Rewrite every line of the data below as a JSON list of strings, one string per line, leaving out blank lines.

Dataset entries
* * *

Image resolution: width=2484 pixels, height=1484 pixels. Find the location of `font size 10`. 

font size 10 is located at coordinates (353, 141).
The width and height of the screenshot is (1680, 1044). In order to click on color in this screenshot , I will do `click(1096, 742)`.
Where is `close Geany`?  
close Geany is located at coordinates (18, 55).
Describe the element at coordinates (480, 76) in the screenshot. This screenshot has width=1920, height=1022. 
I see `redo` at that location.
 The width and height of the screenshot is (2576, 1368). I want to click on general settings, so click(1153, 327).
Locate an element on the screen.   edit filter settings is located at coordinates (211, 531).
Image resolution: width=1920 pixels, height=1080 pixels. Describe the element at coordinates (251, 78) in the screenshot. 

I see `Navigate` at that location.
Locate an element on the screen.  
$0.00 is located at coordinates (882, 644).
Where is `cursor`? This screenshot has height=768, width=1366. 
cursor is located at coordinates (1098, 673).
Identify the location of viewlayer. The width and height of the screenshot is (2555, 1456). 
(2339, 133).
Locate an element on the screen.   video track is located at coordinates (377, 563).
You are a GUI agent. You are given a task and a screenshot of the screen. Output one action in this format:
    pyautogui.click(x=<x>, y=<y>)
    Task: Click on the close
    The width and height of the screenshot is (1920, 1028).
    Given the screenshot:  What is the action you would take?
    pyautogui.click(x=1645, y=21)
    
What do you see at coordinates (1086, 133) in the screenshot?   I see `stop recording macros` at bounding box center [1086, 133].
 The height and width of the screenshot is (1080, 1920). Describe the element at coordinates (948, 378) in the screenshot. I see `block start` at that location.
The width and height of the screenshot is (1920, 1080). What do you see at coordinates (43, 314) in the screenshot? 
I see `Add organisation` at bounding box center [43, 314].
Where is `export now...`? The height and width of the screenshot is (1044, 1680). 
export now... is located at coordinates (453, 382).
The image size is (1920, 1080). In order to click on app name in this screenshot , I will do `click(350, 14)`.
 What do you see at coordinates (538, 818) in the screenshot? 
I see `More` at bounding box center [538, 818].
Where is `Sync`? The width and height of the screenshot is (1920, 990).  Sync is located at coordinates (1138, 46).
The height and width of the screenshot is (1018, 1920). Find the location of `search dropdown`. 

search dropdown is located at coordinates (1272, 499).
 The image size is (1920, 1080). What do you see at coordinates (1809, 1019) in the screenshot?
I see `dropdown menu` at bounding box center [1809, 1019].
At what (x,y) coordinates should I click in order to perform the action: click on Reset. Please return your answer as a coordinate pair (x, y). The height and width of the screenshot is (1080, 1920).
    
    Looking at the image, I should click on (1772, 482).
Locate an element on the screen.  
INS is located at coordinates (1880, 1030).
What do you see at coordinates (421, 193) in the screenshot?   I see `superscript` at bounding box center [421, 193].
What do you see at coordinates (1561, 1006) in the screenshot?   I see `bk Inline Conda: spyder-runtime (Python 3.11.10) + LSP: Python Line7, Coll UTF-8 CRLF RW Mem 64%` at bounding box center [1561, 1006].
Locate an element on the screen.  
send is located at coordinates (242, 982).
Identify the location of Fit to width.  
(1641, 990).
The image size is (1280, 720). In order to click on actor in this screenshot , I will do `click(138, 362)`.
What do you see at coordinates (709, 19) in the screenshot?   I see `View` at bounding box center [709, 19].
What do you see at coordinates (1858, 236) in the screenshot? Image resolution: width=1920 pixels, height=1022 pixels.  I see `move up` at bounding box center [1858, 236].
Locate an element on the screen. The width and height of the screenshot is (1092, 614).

* * *

### Solution to this task
[
  "Image resolution: width=2484 pixels, height=1484 pixels. Find the location of `font size 10`. ",
  "font size 10 is located at coordinates (353, 141).",
  "The width and height of the screenshot is (1680, 1044). In order to click on color in this screenshot , I will do `click(1096, 742)`.",
  "Where is `close Geany`?  ",
  "close Geany is located at coordinates (18, 55).",
  "Describe the element at coordinates (480, 76) in the screenshot. This screenshot has width=1920, height=1022. ",
  "I see `redo` at that location.",
  " The width and height of the screenshot is (2576, 1368). I want to click on general settings, so click(1153, 327).",
  "Locate an element on the screen.   edit filter settings is located at coordinates (211, 531).",
  "Image resolution: width=1920 pixels, height=1080 pixels. Describe the element at coordinates (251, 78) in the screenshot. ",
  "I see `Navigate` at that location.",
  "Locate an element on the screen.  ",
  "$0.00 is located at coordinates (882, 644).",
  "Where is `cursor`? This screenshot has height=768, width=1366. ",
  "cursor is located at coordinates (1098, 673).",
  "Identify the location of viewlayer. The width and height of the screenshot is (2555, 1456). ",
  "(2339, 133).",
  "Locate an element on the screen.   video track is located at coordinates (377, 563).",
  "You are a GUI agent. You are given a task and a screenshot of the screen. Output one action in this format:",
  "    pyautogui.click(x=<x>, y=<y>)",
  "    Task: Click on the close",
  "    The width and height of the screenshot is (1920, 1028).",
  "    Given the screenshot:  What is the action you would take?",
  "    pyautogui.click(x=1645, y=21)",
  "What do you see at coordinates (1086, 133) in the screenshot?   I see `stop recording macros` at bounding box center [1086, 133].",
  " The height and width of the screenshot is (1080, 1920). Describe the element at coordinates (948, 378) in the screenshot. I see `block start` at that location.",
  "The width and height of the screenshot is (1920, 1080). What do you see at coordinates (43, 314) in the screenshot? ",
  "I see `Add organisation` at bounding box center [43, 314].",
  "Where is `export now...`? The height and width of the screenshot is (1044, 1680). ",
  "export now... is located at coordinates (453, 382).",
  "The image size is (1920, 1080). In order to click on app name in this screenshot , I will do `click(350, 14)`.",
  " What do you see at coordinates (538, 818) in the screenshot? ",
  "I see `More` at bounding box center [538, 818].",
  "Where is `Sync`? The width and height of the screenshot is (1920, 990).  Sync is located at coordinates (1138, 46).",
  "The height and width of the screenshot is (1018, 1920). Find the location of `search dropdown`. ",
  "search dropdown is located at coordinates (1272, 499).",
  " The image size is (1920, 1080). What do you see at coordinates (1809, 1019) in the screenshot?",
  "I see `dropdown menu` at bounding box center [1809, 1019].",
  "At what (x,y) coordinates should I click in order to perform the action: click on Reset. Please return your answer as a coordinate pair (x, y). The height and width of the screenshot is (1080, 1920).",
  "    Looking at the image, I should click on (1772, 482).",
  "Locate an element on the screen.  ",
  "INS is located at coordinates (1880, 1030).",
  "What do you see at coordinates (421, 193) in the screenshot?   I see `superscript` at bounding box center [421, 193].",
  "What do you see at coordinates (1561, 1006) in the screenshot?   I see `bk Inline Conda: spyder-runtime (Python 3.11.10) + LSP: Python Line7, Coll UTF-8 CRLF RW Mem 64%` at bounding box center [1561, 1006].",
  "Locate an element on the screen.  ",
  "send is located at coordinates (242, 982).",
  "Identify the location of Fit to width.  ",
  "(1641, 990).",
  "The image size is (1280, 720). In order to click on actor in this screenshot , I will do `click(138, 362)`.",
  "What do you see at coordinates (709, 19) in the screenshot?   I see `View` at bounding box center [709, 19].",
  "What do you see at coordinates (1858, 236) in the screenshot? Image resolution: width=1920 pixels, height=1022 pixels.  I see `move up` at bounding box center [1858, 236].",
  "Locate an element on the screen. The width and height of the screenshot is (1092, 614)."
]